▸ Try it: Under this line is some data; print exactly the lines from the one containing "Task: Click the" through its last line, without pictures.

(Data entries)
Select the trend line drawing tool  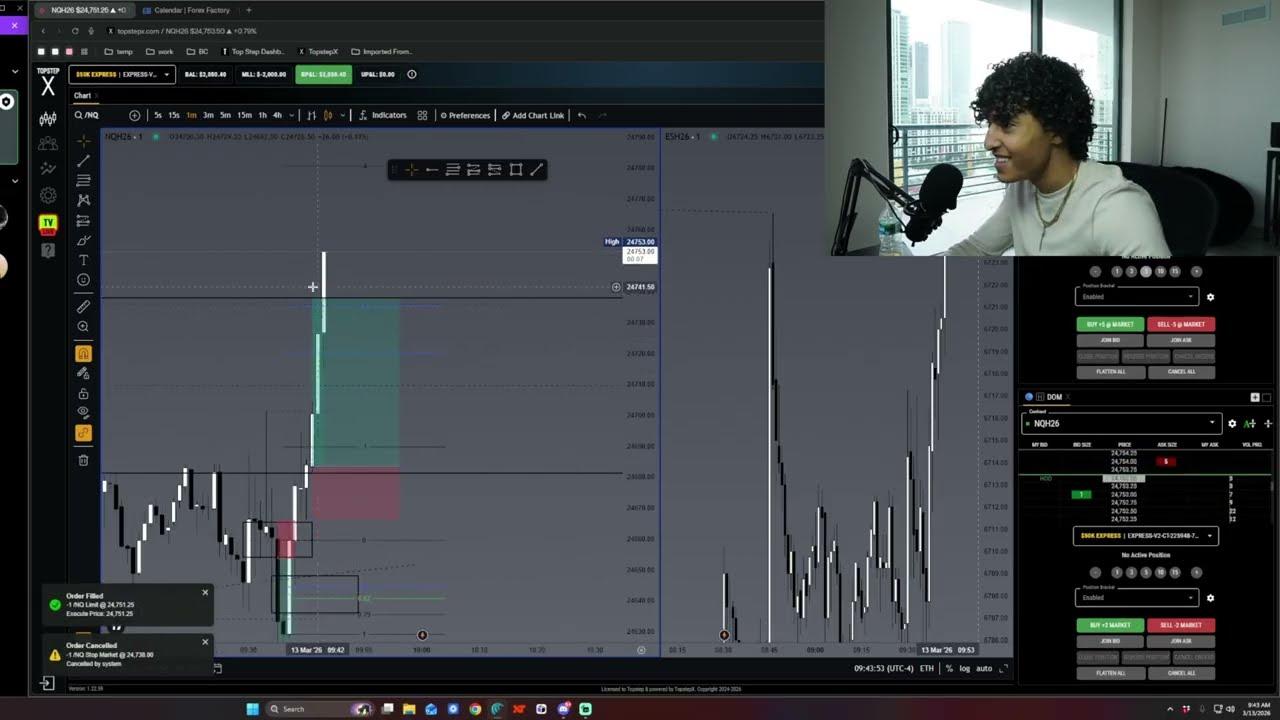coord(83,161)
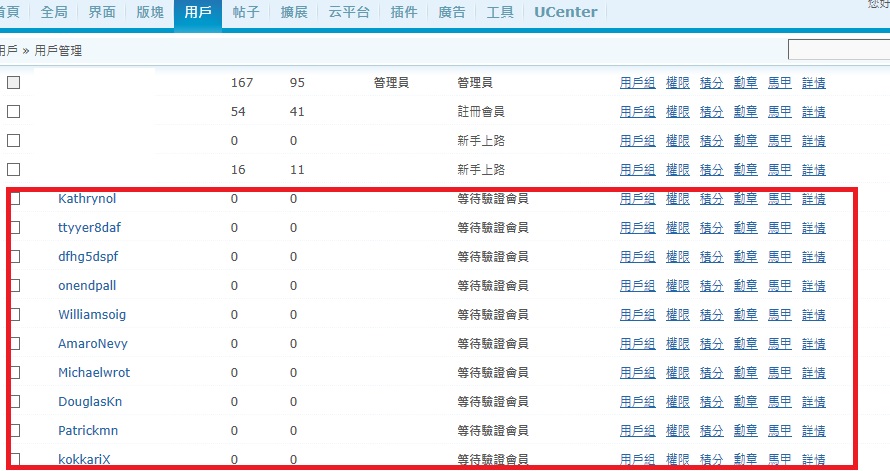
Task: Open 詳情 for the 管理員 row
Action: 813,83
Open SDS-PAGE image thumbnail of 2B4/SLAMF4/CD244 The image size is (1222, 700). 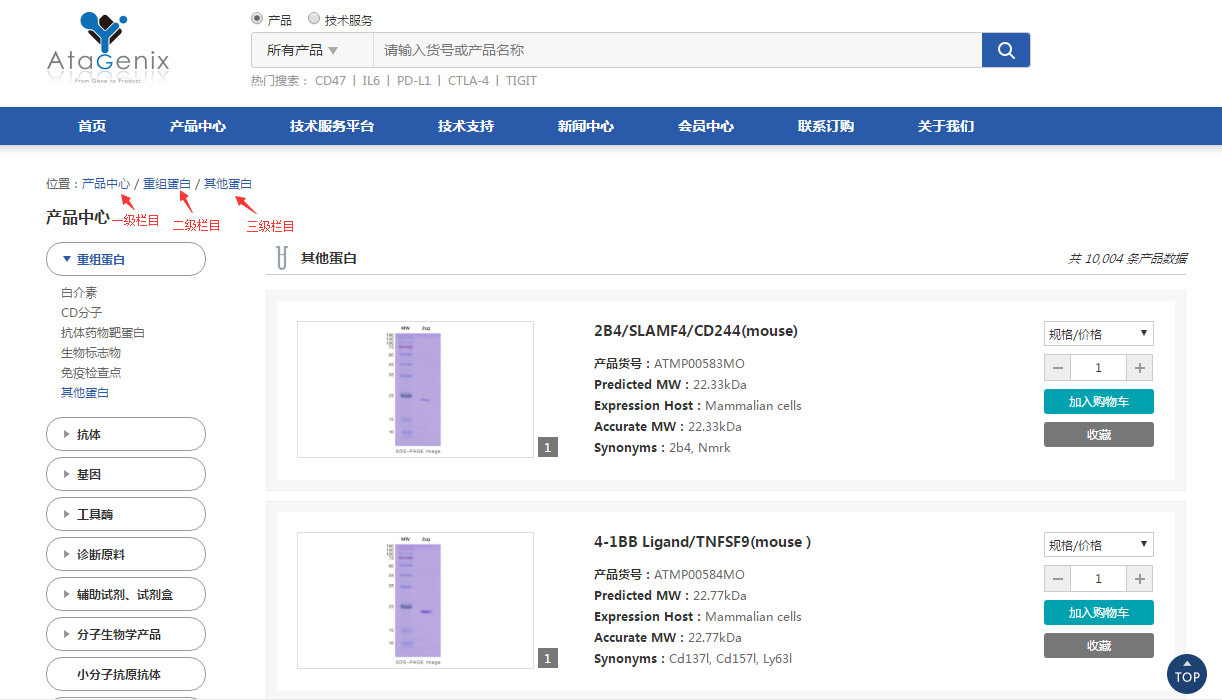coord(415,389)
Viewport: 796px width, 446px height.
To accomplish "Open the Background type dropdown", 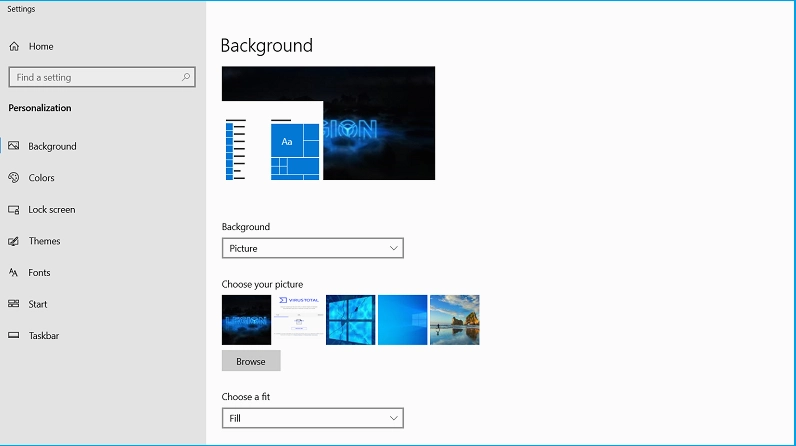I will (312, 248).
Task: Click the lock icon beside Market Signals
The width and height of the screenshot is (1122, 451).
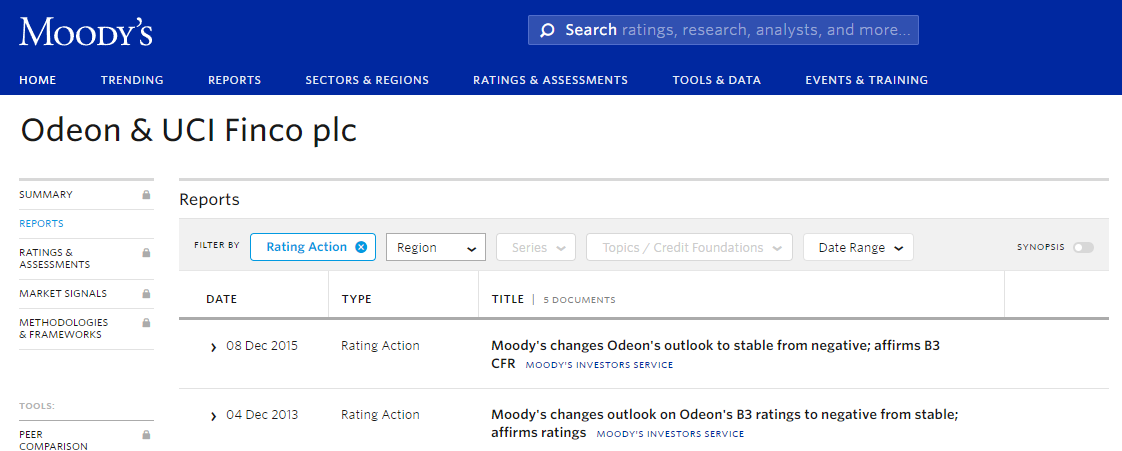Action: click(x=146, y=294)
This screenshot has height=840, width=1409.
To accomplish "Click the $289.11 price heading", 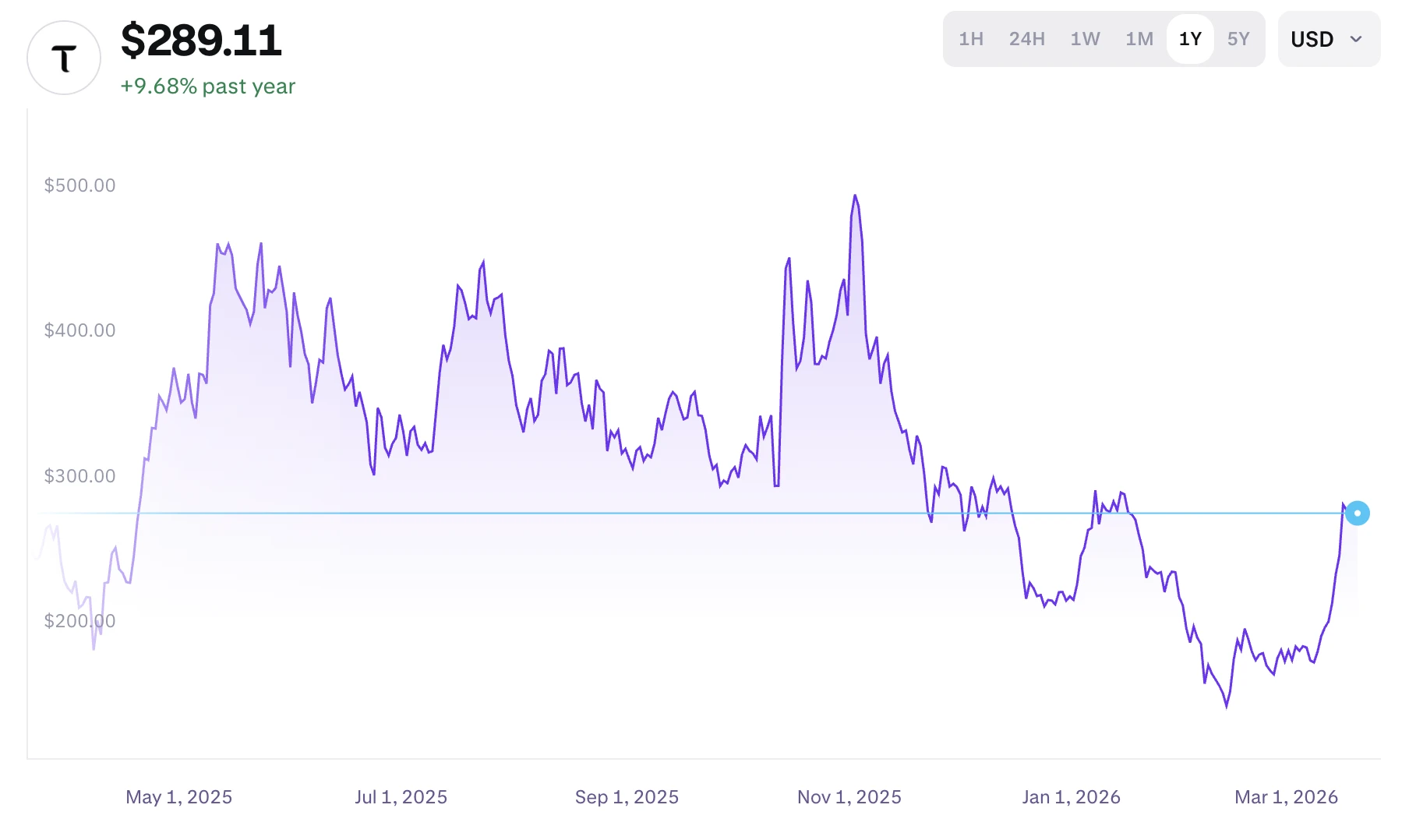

▸ Response below:
Task: Click the lock icon beside Market Signals
The width and height of the screenshot is (1122, 451).
Action: click(x=146, y=294)
This screenshot has height=840, width=1409.
To accomplish "Click the $289.11 price heading", 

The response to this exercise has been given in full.